(Pixel-coordinate grounding data)
——————
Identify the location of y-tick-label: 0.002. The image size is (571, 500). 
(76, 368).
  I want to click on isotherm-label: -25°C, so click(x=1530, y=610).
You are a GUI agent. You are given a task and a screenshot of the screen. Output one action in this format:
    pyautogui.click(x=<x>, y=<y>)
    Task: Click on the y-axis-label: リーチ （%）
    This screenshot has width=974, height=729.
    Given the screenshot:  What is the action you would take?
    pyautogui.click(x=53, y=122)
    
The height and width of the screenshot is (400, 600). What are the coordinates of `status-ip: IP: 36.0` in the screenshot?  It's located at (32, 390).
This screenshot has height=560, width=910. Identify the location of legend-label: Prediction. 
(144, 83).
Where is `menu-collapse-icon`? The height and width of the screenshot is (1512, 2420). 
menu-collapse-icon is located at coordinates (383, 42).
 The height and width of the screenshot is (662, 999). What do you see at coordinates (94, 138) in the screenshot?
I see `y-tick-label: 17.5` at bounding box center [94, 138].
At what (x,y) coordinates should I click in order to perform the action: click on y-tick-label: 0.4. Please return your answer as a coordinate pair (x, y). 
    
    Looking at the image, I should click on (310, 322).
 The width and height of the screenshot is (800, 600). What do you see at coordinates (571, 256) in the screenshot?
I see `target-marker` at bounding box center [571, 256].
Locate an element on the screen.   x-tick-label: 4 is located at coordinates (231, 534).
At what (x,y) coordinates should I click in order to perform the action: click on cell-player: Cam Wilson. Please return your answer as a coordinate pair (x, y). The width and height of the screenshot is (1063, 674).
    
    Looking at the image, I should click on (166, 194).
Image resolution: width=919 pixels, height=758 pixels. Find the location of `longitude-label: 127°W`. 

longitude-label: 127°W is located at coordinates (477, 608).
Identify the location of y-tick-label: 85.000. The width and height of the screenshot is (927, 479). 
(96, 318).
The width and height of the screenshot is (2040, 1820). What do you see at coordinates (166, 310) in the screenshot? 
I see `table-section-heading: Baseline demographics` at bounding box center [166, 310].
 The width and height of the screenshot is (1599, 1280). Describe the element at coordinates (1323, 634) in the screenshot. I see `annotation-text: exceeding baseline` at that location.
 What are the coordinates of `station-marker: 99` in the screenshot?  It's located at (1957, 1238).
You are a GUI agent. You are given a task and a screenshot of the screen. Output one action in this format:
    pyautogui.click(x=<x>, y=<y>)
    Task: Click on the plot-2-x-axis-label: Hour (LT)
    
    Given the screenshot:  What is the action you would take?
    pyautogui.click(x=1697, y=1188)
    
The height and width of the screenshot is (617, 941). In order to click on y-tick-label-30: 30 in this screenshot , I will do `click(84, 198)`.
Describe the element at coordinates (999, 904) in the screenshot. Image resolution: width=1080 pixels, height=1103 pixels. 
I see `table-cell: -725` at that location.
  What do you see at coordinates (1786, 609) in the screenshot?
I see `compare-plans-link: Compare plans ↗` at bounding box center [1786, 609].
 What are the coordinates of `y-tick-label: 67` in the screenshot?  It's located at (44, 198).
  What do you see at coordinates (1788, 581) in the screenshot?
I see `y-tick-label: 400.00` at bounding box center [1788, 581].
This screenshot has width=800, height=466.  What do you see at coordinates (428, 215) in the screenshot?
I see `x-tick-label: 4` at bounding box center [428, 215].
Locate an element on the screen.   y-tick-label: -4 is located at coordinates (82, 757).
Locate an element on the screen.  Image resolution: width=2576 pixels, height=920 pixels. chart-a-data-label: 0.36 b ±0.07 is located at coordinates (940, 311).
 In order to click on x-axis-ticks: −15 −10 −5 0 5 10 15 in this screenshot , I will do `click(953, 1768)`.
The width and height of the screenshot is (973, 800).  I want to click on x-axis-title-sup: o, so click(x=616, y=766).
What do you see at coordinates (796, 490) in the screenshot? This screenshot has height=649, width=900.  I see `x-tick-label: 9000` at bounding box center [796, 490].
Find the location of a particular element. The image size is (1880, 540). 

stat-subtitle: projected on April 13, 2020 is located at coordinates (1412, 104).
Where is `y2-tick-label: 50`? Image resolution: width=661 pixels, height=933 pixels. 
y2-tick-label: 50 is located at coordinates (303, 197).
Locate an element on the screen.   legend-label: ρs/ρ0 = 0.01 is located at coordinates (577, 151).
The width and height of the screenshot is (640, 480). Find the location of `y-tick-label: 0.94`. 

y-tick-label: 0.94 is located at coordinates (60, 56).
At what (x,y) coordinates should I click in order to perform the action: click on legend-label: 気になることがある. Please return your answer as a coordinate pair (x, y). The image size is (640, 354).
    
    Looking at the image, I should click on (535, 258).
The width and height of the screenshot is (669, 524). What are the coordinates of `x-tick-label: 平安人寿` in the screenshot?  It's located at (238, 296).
——————
• **REQUIREMENT**: Please format all the lines above as a JSON list of strings, with one string per line and blank lines left out.

• **FINISHED EXERCISE**:
[
  "Identify the location of y-tick-label: 0.002. The image size is (571, 500). ",
  "(76, 368).",
  "  I want to click on isotherm-label: -25°C, so click(x=1530, y=610).",
  "You are a GUI agent. You are given a task and a screenshot of the screen. Output one action in this format:",
  "    pyautogui.click(x=<x>, y=<y>)",
  "    Task: Click on the y-axis-label: リーチ （%）",
  "    This screenshot has width=974, height=729.",
  "    Given the screenshot:  What is the action you would take?",
  "    pyautogui.click(x=53, y=122)",
  "The height and width of the screenshot is (400, 600). What are the coordinates of `status-ip: IP: 36.0` in the screenshot?  It's located at (32, 390).",
  "This screenshot has height=560, width=910. Identify the location of legend-label: Prediction. ",
  "(144, 83).",
  "Where is `menu-collapse-icon`? The height and width of the screenshot is (1512, 2420). ",
  "menu-collapse-icon is located at coordinates (383, 42).",
  " The height and width of the screenshot is (662, 999). What do you see at coordinates (94, 138) in the screenshot?",
  "I see `y-tick-label: 17.5` at bounding box center [94, 138].",
  "At what (x,y) coordinates should I click in order to perform the action: click on y-tick-label: 0.4. Please return your answer as a coordinate pair (x, y). ",
  "    Looking at the image, I should click on (310, 322).",
  " The width and height of the screenshot is (800, 600). What do you see at coordinates (571, 256) in the screenshot?",
  "I see `target-marker` at bounding box center [571, 256].",
  "Locate an element on the screen.   x-tick-label: 4 is located at coordinates (231, 534).",
  "At what (x,y) coordinates should I click in order to perform the action: click on cell-player: Cam Wilson. Please return your answer as a coordinate pair (x, y). The width and height of the screenshot is (1063, 674).",
  "    Looking at the image, I should click on (166, 194).",
  "Image resolution: width=919 pixels, height=758 pixels. Find the location of `longitude-label: 127°W`. ",
  "longitude-label: 127°W is located at coordinates (477, 608).",
  "Identify the location of y-tick-label: 85.000. The width and height of the screenshot is (927, 479). ",
  "(96, 318).",
  "The width and height of the screenshot is (2040, 1820). What do you see at coordinates (166, 310) in the screenshot? ",
  "I see `table-section-heading: Baseline demographics` at bounding box center [166, 310].",
  " The width and height of the screenshot is (1599, 1280). Describe the element at coordinates (1323, 634) in the screenshot. I see `annotation-text: exceeding baseline` at that location.",
  " What are the coordinates of `station-marker: 99` in the screenshot?  It's located at (1957, 1238).",
  "You are a GUI agent. You are given a task and a screenshot of the screen. Output one action in this format:",
  "    pyautogui.click(x=<x>, y=<y>)",
  "    Task: Click on the plot-2-x-axis-label: Hour (LT)",
  "    Given the screenshot:  What is the action you would take?",
  "    pyautogui.click(x=1697, y=1188)",
  "The height and width of the screenshot is (617, 941). In order to click on y-tick-label-30: 30 in this screenshot , I will do `click(84, 198)`.",
  "Describe the element at coordinates (999, 904) in the screenshot. Image resolution: width=1080 pixels, height=1103 pixels. ",
  "I see `table-cell: -725` at that location.",
  "  What do you see at coordinates (1786, 609) in the screenshot?",
  "I see `compare-plans-link: Compare plans ↗` at bounding box center [1786, 609].",
  " What are the coordinates of `y-tick-label: 67` in the screenshot?  It's located at (44, 198).",
  "  What do you see at coordinates (1788, 581) in the screenshot?",
  "I see `y-tick-label: 400.00` at bounding box center [1788, 581].",
  "This screenshot has width=800, height=466.  What do you see at coordinates (428, 215) in the screenshot?",
  "I see `x-tick-label: 4` at bounding box center [428, 215].",
  "Locate an element on the screen.   y-tick-label: -4 is located at coordinates (82, 757).",
  "Locate an element on the screen.  Image resolution: width=2576 pixels, height=920 pixels. chart-a-data-label: 0.36 b ±0.07 is located at coordinates (940, 311).",
  " In order to click on x-axis-ticks: −15 −10 −5 0 5 10 15 in this screenshot , I will do `click(953, 1768)`.",
  "The width and height of the screenshot is (973, 800).  I want to click on x-axis-title-sup: o, so click(x=616, y=766).",
  "What do you see at coordinates (796, 490) in the screenshot? This screenshot has height=649, width=900.  I see `x-tick-label: 9000` at bounding box center [796, 490].",
  "Find the location of a particular element. The image size is (1880, 540). ",
  "stat-subtitle: projected on April 13, 2020 is located at coordinates (1412, 104).",
  "Where is `y2-tick-label: 50`? Image resolution: width=661 pixels, height=933 pixels. ",
  "y2-tick-label: 50 is located at coordinates (303, 197).",
  "Locate an element on the screen.   legend-label: ρs/ρ0 = 0.01 is located at coordinates (577, 151).",
  "The width and height of the screenshot is (640, 480). Find the location of `y-tick-label: 0.94`. ",
  "y-tick-label: 0.94 is located at coordinates (60, 56).",
  "At what (x,y) coordinates should I click in order to perform the action: click on legend-label: 気になることがある. Please return your answer as a coordinate pair (x, y). The image size is (640, 354).",
  "    Looking at the image, I should click on (535, 258).",
  "The width and height of the screenshot is (669, 524). What are the coordinates of `x-tick-label: 平安人寿` in the screenshot?  It's located at (238, 296)."
]